Goal of the exercise:
Transcribe the following range from the Qantas dispute text verbatim, starting with "What is notable" and going on through "between the parties.".

Page text:
* begin *

What is notable is how the reaction has been portrayed. ‘Qantas has grounded its entire worldwide fleet because of industrial action by its employees – stranding an estimated 13,000 people over the next 24 hours’ (Telegraph, Oct 29). The employees are the ones carrying the can here, when in truth, the decision of grounding a global fleet was taken at the behest of an aggressive executive which decided to commence an industrial blitzkrieg. Prior to that, we were merely witnessing a phoney war.

The result of the lockout is total, meaning that pilots who were not directly involved in the dispute are also affected. On Saturday night, Fair Work Australia, the national industrial tribunal that was rendered toothless by previous conservative governments, adjourned a hearing between the parties.

The Australian and International Pilots Association has questioned the sanity of the Qantas executive, Alan Joyce. ‘Alan Joyce is holding a knife to the nation’s throat’, suggested AIPA Vice President Richard Woodward. ‘No one predicted this – because no one thought Alan Joyce was completely mad.’ Woodward, as so many members of the union movement have done in the past, has demonstrated a certain naiveté over the commanders of capital. Capital can be innately destructive, even to its own accumulators.

The line taken by the unions for some months now has been one of attrition – strikes by baggage handlers, engineers and pilots figuring prominently. The union movement also called for the insertion of ‘job security’ clauses in work agreements in March this year. Joyce’s response was a strut to the tune of the market. ‘A lot of the unions are raising these job security claims which are, in essence, a veto on change and they are a veto on us being able to run a business and have flexibility’ (The Australian, Mar 26). The actions became even more substantial when Qantas announced its plans to move some of its operations offshore, a decision that could well result in the loss of 1,000 jobs.

The battleground is already bloody, with Qantas losing A$15m a week from the industrial dispute, which has already cost the airline A$68m. Its international operations have not been doing well, with annual losses totalling $A200m. But we live in an age of remorseless financial plunder. Joyce happily received a ballooning in his salary even as plans to shave off company costs were being hatched.

* end *

Material:

* begin *

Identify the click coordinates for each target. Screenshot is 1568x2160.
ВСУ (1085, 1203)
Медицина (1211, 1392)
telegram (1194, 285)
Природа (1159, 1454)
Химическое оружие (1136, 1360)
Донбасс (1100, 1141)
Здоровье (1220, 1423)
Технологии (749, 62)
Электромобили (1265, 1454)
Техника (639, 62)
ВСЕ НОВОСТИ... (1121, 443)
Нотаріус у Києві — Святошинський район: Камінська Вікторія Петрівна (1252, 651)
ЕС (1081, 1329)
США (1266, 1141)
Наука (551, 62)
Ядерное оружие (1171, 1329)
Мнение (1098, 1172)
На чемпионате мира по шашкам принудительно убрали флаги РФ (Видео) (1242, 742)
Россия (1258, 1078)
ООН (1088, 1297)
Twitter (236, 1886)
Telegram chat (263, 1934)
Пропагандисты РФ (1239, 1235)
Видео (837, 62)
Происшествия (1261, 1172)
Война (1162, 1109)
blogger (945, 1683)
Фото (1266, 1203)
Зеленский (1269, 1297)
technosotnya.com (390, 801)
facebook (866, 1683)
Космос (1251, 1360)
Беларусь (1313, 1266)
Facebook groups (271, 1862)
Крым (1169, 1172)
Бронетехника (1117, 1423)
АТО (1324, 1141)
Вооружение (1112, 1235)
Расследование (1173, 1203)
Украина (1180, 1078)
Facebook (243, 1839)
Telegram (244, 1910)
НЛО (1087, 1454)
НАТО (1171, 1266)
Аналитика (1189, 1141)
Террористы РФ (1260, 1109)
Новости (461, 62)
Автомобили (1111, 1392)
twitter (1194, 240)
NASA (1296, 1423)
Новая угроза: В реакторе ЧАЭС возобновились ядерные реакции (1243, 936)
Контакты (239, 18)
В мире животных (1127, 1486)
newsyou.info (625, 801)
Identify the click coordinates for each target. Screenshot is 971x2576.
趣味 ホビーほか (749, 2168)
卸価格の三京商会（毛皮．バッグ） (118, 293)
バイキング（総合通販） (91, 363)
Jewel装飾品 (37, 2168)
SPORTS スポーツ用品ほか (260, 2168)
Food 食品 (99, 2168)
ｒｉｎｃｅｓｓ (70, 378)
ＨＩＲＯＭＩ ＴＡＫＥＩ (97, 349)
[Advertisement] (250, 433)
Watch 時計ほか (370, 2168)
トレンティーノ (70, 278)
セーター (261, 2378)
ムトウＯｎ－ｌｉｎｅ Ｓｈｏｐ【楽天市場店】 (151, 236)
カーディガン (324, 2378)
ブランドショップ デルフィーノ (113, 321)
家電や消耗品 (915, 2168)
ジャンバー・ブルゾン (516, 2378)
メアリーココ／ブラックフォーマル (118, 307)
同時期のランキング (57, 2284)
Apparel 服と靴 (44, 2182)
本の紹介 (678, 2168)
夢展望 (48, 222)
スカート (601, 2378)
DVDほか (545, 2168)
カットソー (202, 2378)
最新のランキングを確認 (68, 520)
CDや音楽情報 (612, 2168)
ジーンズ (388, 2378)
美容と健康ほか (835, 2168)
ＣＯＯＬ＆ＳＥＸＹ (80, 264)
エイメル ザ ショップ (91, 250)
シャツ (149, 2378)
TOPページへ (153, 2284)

* end *

Exercise solution:
What is notable is how the reaction has been portrayed. ‘Qantas has grounded its entire worldwide fleet because of industrial action by its employees – stranding an estimated 13,000 people over the next 24 hours’ (Telegraph, Oct 29). The employees are the ones carrying the can here, when in truth, the decision of grounding a global fleet was taken at the behest of an aggressive executive which decided to commence an industrial blitzkrieg. Prior to that, we were merely witnessing a phoney war.

The result of the lockout is total, meaning that pilots who were not directly involved in the dispute are also affected. On Saturday night, Fair Work Australia, the national industrial tribunal that was rendered toothless by previous conservative governments, adjourned a hearing between the parties.